Session 11: Realistic Estimation Cases & Data Cases
Here we teach candidates how to solve demand-driven estimation cases from the supply-side, when the demand approach is too difficult to use, and vice versa, as well as estimations for enclosed spaces, for small spaces, multiple equations etc.
An excellent example of a realistic estimation case is asking a candidate to estimate the dollar value of vodka consumed in Moscow’s hippest nightclub on a Saturday in summer. 99% of candidates would tackle this from the side of the population of people in Moscow, population going to nightclubs and/or the population in the bar. 95% of them will arrive at the wrong answer.
The accurate answer has nothing to do with the population. These are some of the logic rules we teach to simplify math, estimation, market calculation etc. cases.
This is one of the most useful techniques to learn.
Reading and interpreting exhibits is a major problem for candidates. We begin a very intense effort to teach effective data analyses and hypotheses development from session 11. Candidates typically find this to be one of the most enjoyable parts of the sessions.

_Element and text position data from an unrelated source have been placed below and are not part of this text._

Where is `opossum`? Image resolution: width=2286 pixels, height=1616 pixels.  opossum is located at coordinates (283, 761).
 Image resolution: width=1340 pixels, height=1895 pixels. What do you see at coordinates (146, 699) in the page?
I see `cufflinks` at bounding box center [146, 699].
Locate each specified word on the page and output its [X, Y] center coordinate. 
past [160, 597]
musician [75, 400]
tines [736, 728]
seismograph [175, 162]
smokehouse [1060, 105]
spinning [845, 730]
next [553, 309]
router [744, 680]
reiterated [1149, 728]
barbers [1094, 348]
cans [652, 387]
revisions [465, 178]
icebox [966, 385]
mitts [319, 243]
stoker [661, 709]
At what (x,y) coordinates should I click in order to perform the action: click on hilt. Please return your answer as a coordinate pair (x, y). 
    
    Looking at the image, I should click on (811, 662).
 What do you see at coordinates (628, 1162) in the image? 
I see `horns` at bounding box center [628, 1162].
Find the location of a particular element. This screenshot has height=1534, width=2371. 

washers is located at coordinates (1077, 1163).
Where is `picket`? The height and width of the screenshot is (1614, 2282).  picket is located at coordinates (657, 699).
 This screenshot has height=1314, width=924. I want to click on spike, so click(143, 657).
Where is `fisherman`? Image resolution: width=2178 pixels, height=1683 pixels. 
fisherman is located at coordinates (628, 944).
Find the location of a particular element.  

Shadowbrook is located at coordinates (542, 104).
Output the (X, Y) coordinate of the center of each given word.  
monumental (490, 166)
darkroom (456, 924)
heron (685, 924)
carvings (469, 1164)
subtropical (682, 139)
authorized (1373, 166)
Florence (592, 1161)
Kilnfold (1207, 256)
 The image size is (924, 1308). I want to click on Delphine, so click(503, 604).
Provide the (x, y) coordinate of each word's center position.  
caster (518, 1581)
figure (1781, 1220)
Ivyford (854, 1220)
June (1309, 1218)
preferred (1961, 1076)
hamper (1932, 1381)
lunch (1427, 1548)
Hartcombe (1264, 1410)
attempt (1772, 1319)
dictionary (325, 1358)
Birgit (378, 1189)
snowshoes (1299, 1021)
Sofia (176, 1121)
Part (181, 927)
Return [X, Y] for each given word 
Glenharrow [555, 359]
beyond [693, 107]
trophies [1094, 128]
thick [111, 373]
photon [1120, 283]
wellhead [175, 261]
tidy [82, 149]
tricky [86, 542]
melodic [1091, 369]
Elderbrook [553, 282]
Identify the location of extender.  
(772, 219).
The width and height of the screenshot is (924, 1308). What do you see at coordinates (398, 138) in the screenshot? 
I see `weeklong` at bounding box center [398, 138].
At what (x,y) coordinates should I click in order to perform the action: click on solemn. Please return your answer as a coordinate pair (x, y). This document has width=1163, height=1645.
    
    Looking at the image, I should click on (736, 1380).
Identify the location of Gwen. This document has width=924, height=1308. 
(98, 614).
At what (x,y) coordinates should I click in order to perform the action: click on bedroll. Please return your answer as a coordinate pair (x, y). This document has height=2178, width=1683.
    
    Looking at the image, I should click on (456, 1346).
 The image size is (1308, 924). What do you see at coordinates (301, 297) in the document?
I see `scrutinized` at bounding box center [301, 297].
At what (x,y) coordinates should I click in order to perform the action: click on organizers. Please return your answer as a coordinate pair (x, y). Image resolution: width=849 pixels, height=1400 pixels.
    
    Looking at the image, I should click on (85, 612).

In the session descriptions which follow, we are using one description for 4 different candidates. Yet candidates do not perform the same, and while the descriptions are mostly accurate, there will be some differences as a few cases are brought forward, others moved back or candidates fail to prepare adequately. While these differences are minor, they sometimes occur.
Cases questions taught in the session:
Felix’s cases recorded in the session; Brainstorm how the US can reduce its oil dependency, Estimate the number of Georgina Chapman gowns worn at the Oscars & BCG Healthcare sector data interpretation.
Rafik’s cases recorded in the session; Brainstorm how Google can reduce server expenditure, Estimate the number of candidates interviewed for a Harvard MBA/year & Bain Telco sector data interpretation.
Samantha’s cases recorded in the session; Brainstorm how the rise of smartphones will impact mobile companies like Verizon, Estimate the number of police officers in NYC & BCG Aviation travel sector data interpretation.
Sanjeev’s cases recorded in the session; Estimate how many power plants will be built next year, Brainstorm how a company in the US can reduce it taxes & BMW wants to enter the Laos market.